Container Runtime Hierarchy

[!NOTE] This module explores the core principles of Container Runtime Hierarchy, deriving solutions from first principles and hardware constraints to build world-class, production-ready expertise.

1. The Great Split

Before 2016, Docker was a monolith. One binary (dockerd) did everything: downloading, unpacking, networking, and running containers.

Today, it is a modular stack of specialized tools.

The Stack

1. Docker CLI: The user interface. Sends HTTP JSON to the daemon.
2. Dockerd: The high-level manager. Handles images, volumes, and networks.
3. Containerd: The industry standard container runtime. Manages the lifecycle (Start/Stop/Kill).
4. Containerd-Shim: A tiny process that sits between containerd and runc. It allows containerd (and Docker) to restart without killing running containers.
5. Runc: The low-level runtime.
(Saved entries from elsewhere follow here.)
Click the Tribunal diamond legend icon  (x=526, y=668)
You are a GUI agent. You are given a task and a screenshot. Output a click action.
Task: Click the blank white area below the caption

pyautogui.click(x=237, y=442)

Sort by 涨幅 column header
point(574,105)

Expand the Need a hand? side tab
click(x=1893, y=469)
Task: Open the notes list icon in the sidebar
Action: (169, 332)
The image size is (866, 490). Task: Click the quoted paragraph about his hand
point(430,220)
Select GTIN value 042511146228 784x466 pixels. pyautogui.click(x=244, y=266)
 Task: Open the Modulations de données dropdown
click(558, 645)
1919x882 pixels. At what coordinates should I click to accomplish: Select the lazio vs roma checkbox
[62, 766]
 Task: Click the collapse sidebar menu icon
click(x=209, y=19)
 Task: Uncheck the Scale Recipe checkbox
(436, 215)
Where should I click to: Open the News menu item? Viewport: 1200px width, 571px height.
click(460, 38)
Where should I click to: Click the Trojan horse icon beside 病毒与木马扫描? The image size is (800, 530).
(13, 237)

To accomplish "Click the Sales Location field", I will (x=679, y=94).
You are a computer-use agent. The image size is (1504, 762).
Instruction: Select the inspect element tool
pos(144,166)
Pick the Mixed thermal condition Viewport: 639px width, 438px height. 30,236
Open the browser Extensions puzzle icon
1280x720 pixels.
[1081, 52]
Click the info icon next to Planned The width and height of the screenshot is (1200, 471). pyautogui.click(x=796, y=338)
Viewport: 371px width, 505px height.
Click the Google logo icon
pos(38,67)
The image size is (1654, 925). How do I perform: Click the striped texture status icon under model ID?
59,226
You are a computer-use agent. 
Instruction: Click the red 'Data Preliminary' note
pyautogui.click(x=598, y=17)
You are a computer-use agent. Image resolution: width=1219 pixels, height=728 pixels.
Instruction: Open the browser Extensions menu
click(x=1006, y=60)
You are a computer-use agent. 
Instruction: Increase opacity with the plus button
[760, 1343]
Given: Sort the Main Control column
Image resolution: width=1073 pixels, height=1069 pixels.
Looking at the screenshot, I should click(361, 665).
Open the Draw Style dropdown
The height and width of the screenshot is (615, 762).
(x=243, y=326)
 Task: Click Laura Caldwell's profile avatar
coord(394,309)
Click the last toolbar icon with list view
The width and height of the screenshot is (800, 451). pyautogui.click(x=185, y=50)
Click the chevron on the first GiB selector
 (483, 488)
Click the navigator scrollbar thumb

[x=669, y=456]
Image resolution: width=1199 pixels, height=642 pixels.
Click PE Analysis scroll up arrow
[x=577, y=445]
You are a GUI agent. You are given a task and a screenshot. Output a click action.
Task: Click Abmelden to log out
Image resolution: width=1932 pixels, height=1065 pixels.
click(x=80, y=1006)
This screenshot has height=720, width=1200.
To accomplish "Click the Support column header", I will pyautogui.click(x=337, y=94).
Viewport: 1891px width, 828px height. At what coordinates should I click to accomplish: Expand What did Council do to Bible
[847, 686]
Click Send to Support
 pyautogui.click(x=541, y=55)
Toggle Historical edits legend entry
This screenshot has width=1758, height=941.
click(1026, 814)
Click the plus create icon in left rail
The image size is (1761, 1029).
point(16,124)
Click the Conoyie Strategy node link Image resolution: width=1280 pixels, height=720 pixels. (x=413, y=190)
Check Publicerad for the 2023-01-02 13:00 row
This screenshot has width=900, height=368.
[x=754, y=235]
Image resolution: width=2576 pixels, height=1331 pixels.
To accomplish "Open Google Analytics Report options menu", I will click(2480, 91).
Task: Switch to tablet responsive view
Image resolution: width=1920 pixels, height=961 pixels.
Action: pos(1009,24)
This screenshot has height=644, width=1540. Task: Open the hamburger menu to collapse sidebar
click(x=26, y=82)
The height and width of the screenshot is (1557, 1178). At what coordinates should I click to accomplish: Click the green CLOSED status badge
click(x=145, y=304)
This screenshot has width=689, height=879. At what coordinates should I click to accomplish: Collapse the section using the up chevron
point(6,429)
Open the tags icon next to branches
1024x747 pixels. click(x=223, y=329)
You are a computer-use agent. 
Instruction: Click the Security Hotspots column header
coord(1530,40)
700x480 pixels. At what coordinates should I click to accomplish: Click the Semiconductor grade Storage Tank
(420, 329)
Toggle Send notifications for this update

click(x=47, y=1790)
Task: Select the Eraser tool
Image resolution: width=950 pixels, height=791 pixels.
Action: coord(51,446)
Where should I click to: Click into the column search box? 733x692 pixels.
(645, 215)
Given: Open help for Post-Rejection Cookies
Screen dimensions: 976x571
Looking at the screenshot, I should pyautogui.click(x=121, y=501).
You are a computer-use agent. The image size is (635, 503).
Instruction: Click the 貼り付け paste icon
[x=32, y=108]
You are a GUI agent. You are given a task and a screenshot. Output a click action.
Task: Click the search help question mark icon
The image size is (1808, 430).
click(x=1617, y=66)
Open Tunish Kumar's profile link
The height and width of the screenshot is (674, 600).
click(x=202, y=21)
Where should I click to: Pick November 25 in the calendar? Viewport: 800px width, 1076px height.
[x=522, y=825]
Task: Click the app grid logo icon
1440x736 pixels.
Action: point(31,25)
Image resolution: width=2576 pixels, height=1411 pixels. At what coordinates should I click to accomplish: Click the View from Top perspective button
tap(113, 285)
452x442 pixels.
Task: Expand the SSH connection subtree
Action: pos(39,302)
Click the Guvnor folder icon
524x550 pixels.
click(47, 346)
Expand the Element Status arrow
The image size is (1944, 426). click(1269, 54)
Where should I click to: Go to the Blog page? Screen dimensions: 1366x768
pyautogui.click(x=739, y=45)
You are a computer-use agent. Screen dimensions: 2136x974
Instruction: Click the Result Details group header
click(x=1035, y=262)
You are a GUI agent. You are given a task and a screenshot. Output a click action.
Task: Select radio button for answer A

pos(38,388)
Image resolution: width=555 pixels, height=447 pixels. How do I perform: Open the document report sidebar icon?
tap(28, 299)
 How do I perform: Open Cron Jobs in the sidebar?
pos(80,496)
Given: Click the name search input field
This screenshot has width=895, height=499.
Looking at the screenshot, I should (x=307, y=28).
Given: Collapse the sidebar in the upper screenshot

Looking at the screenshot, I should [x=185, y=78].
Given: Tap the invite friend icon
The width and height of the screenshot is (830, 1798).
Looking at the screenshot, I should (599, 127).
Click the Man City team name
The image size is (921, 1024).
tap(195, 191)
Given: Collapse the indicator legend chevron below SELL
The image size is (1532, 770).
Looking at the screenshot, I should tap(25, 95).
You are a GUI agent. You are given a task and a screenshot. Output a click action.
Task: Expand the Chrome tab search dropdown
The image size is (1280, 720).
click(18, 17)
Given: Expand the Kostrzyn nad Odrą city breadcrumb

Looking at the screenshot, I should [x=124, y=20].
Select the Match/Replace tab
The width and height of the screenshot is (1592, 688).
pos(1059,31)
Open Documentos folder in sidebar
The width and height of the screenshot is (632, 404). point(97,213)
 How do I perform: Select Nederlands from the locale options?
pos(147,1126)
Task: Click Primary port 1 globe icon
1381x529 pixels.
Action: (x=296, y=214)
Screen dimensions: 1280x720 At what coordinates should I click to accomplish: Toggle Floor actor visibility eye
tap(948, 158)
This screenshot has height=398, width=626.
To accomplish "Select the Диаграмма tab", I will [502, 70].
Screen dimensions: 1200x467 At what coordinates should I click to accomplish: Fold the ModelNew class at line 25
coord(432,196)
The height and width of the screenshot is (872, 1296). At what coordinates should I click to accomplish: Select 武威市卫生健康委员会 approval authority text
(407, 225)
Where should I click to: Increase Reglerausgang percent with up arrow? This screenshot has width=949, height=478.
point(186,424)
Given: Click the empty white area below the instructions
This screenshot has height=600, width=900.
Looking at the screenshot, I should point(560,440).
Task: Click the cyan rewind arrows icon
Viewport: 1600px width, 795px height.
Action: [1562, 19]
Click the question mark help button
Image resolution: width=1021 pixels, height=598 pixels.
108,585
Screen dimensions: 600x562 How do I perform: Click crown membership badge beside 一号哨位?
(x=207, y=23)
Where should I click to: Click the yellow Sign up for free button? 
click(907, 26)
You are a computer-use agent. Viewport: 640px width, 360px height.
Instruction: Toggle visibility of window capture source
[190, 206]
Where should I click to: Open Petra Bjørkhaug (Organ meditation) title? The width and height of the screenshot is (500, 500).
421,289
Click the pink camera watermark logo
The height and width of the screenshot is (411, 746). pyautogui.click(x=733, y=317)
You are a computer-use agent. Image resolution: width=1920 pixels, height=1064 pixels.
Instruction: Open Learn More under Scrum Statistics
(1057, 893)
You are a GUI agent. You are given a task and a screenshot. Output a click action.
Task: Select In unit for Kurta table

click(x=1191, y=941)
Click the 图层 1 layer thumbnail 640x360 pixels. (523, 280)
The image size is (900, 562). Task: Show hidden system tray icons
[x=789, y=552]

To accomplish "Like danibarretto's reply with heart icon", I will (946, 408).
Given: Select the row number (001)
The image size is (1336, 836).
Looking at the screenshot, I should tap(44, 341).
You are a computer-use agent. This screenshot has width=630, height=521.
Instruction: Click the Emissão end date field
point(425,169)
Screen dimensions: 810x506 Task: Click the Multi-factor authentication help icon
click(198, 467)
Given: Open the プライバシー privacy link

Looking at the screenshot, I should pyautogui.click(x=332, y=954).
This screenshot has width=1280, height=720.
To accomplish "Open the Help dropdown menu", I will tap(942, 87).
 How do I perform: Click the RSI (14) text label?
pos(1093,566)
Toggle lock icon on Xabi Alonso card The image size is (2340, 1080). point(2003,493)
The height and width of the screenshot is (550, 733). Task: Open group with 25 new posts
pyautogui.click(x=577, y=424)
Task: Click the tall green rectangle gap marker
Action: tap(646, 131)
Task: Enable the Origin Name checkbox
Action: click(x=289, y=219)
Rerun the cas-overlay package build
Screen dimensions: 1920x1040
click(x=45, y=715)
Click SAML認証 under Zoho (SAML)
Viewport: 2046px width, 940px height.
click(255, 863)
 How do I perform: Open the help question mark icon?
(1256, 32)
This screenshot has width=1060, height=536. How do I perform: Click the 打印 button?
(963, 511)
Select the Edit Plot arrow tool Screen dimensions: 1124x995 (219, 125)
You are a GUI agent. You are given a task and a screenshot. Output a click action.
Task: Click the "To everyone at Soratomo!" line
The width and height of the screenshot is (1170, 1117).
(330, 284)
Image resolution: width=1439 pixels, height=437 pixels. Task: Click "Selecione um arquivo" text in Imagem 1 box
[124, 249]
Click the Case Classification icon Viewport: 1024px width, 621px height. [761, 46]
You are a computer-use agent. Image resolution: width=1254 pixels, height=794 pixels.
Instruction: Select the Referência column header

It spawns the process, sets up Namespaces/Cgroups, and exits.

---

2. Interactive: Runtime Flow Simulator

Trace the path of a docker run command.

Docker CLI

→

Dockerd

→

Containerd

→

Shim

→

Runc

→

Kernel

Waiting for command...

---

3. Code Examples

1. Go Implementation (Containerd Client)

This is how Kubernetes (via CRI) talks to containerd directly, bypassing Docker entirely.

package main

import (
	"context"
	"fmt"
	"github.com/containerd/containerd"
	"github.com/containerd/containerd/namespaces"
)

func main() {
	// 1. Connect to Containerd Socket
	client, err := containerd.New("/run/containerd/containerd.sock")
	if err != nil {
		panic(err)
	}
	defer client.Close()

	ctx := namespaces.WithNamespace(context.Background(), "default")

	// 2. Pull Image
	image, err := client.Pull(ctx, "docker.io/library/redis:alpine", containerd.WithPullUnpack)
	if err != nil {
		panic(err)
	}

	// 3. Create Container (Metadata)
	container, err := client.NewContainer(ctx, "redis-server", containerd.WithNewSnapshot("redis-snapshot", image))
	if err != nil {
		panic(err)
	}

	// 4. Create Task (Process) -> Calls Runc
	task, err := container.NewTask(ctx, containerd.Stdio)
	if err != nil {
		panic(err)
	}

	fmt.Printf("Task PID: %d\n", task.Pid())
	task.Start(ctx)
}

2. Java Implementation (Docker Socket)

Docker exposes a Unix Domain Socket at /var/run/docker.sock. Java can talk to it directly using HTTP. This is how tools like Testcontainers work.

import java.net.URI;
import java.net.http.HttpClient;
import java.net.http.HttpRequest;
import java.net.http.HttpResponse;
import java.net.UnixDomainSocketAddress; // Java 16+

public class DockerClient {

    public static void main(String[] args) throws Exception {
        // 1. Create HTTP Client over Unix Socket
        HttpClient client = HttpClient.newBuilder().build();

        // 2. Construct Request (List Containers)
        // Note: Java 16 introduced UnixDomainSocketAddress
        // For older Java, use a library like 'junixsocket'

        HttpRequest request = HttpRequest.newBuilder()
            .uri(new URI("http://localhost/containers/json"))
            .header("Content-Type", "application/json")
            .GET()
            .build();

        // This is pseudo-code for the transport layer
        // In reality, you need a custom BodyPublisher for Unix Sockets
        System.out.println("Sending GET /containers/json to Docker Daemon...");

        // Response would be JSON: [{"Id": "a1b2...", "Image": "redis", ...}]
    }
}

[!NOTE] Why the Shim? The shim allows containerd to exit (for upgrades) without killing the containers it started. The shim becomes the new parent of the container process, holding its STDIN/STDOUT open.

4. First Principles: Why Layers?

Why separate dockerd from containerd from runc?

1. Standardization (OCI): runc is the reference implementation of the OCI Runtime Spec. Anyone can write a replacement (e.g., kata-runtime for VM isolation, gvisor for sandboxing).
2. Stability: The massive Docker Daemon can crash or upgrade, but containerd and the shims keep the containers running.